In Anbetracht solcher klugen Aussagen, versuchten wir vor unserer anstehenden Kanadareise, die gleichzeitig zur Frauenfußball-WM stattfinden wird, doch noch wenigstens im Vorfeld etwas zum Thema Frauenfußball mitzubekommen. Das ist gar nicht so einfach. Wenn ich bedenke, was für ein Hype zur letzten Fußball-WM in den Medien und vom DFB veranstaltet wurde. Und nun kurz vor der Fußballweltmeisterschaft der Frauen: Still ruht der See bzw. das Schwimmbecken. Für den DFB scheinen nur Fußballspiele mit männlicher Besetzung beachtenswert zu sein. Verstehe ich eigentlich nicht, so gut sind die männlichen Protagonisten im internationalen Vergleich nun auch wieder nicht. Sportnachrichten im eigentlichen Sinne finden nicht mehr statt. Der größte Teil, etwa zweidrittel der derzeitigen Fußballberichterstattung handelt von Sportverletzungen, schlechtem Benehmen und beleidigten Spielern oder davon, wer was wie und wann zum Konflikt zwischen Ballack und Löw gesagt hat. Dass scheint alles wichtiger zu sein, als über die Fußball-WM der Frauen zu berichten. Die einzigen Hinweise auf die bevorstehende Weltmeisterschaft  sind komische, teilweise peinliche bis dümmliche Werbebeiträge für den Frauenfußball, die oftmals nur knapp am Sexismus vorbeischrammen. Für so viel Mist sollten Frauen keine Fernsehgebühren mehr zahlen müssen.

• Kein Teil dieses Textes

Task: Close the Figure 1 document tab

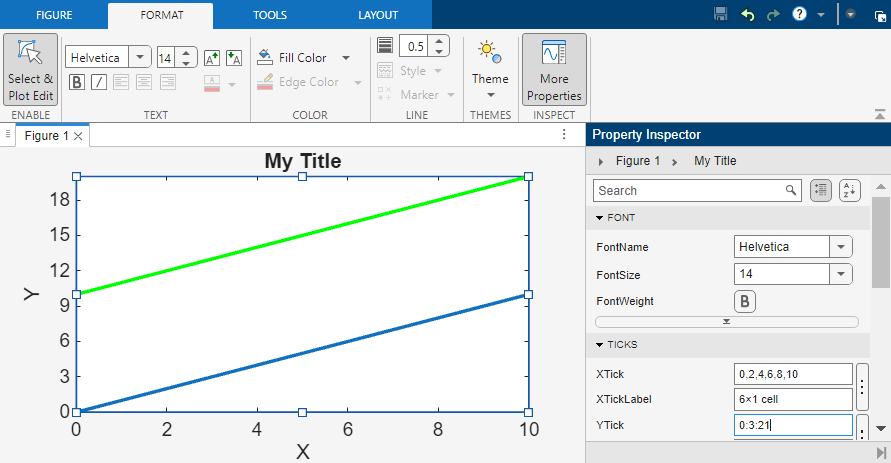Action: pyautogui.click(x=78, y=136)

Okay, genug darüber geärgert. Am letzten Wochenende ging es also mit unserer Prinzenbad-Kultur-Blind-Date-Gruppe ins Kreuzberg-Museum zur Ausstellung „Schuhgröße 37: Frauenfußball“ .

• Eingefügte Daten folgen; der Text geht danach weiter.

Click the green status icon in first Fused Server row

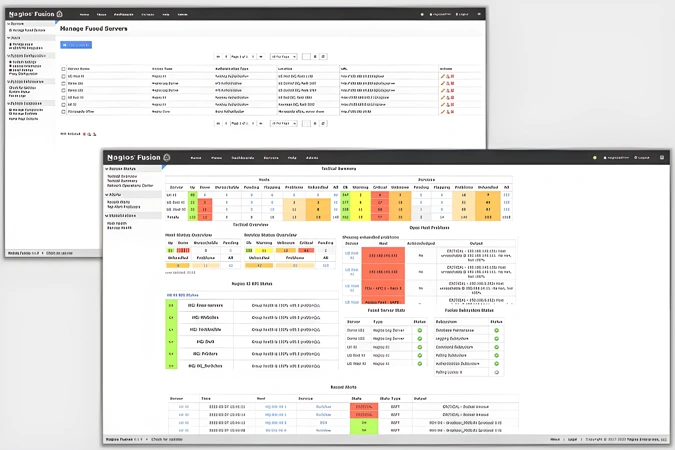(x=420, y=330)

Frauenfußball in der Türkei, in Berlin, Palästina und in Ägypten. Claudia Wiens, Fotojournalistin, hat junge Frauen und Mädchen mit der Kamera begleitet und mittels Fotos und Videos portraitiert. Das ist ihr gut gelungen. Immer wieder zeigt die Kamera selbstbewußte Mädchen und junge Frauen, die erzählen, wie sie zum Fußballspielen kamen und wieviel Spaß es ihnen macht. Helle, freudliche und farbenfrohe Bilder bestätigen diesen Eindruck.
Leicht hatten es die wenigsten Mädchen, ihre Leidenschaft durchzusetzten. Mütter und Väter, inzwischen stolz auf ihre Töchter, begegneten dieser Sportart anfangs mit größter Skepsis bis hin zu Verboten. Alle Interviews zeigen, dass das gemeinsame Fußballspielen für die Mädchen eine Hilfe bei der Identitätssuche darstellt.
Jenseits von Religions- und Nationalitätsfragen entwickeln die kickenden Mädchen eigene Integrations- und Toleranzentwürfe. Darüberhinaus lernen sie, den eigenen entwickelten Standpunkt selbstbewußt in der Familie zu vertreten. Jenseits aller theoretisch geführten Geschlechterdebatten trägt der Frauenfußball in seiner Praxis zu einem selbstbestimmten Lebensentwurf dieser jungen Frauen bei.
„Türkiyemspor sind das neue Deutschland, alles durcheinander, alles bunt gemischt. Und alle sind wir Deutsche“, sagt eine der Spielerinnen.

Die Ausstellung wird zeitgleich zur Frauenfußball-WM in Berlin-Kreuzberg, Istanbul-Kadiköy, Kairo, Oberägypten, Khartoum, Algier, Ludwigsburg und Ramallah gezeigt.

Übrigens: Es gibt auch ein Public Viewing im Garten des Kreuzberg Museums am 26.6.11 um 18 Uhr: Deutschland – Kanada und am 30.6.11 um 20:45 Uhr: Deutschland – Nigeria. Eine schöne Idee – begleitend zur Ausstellung.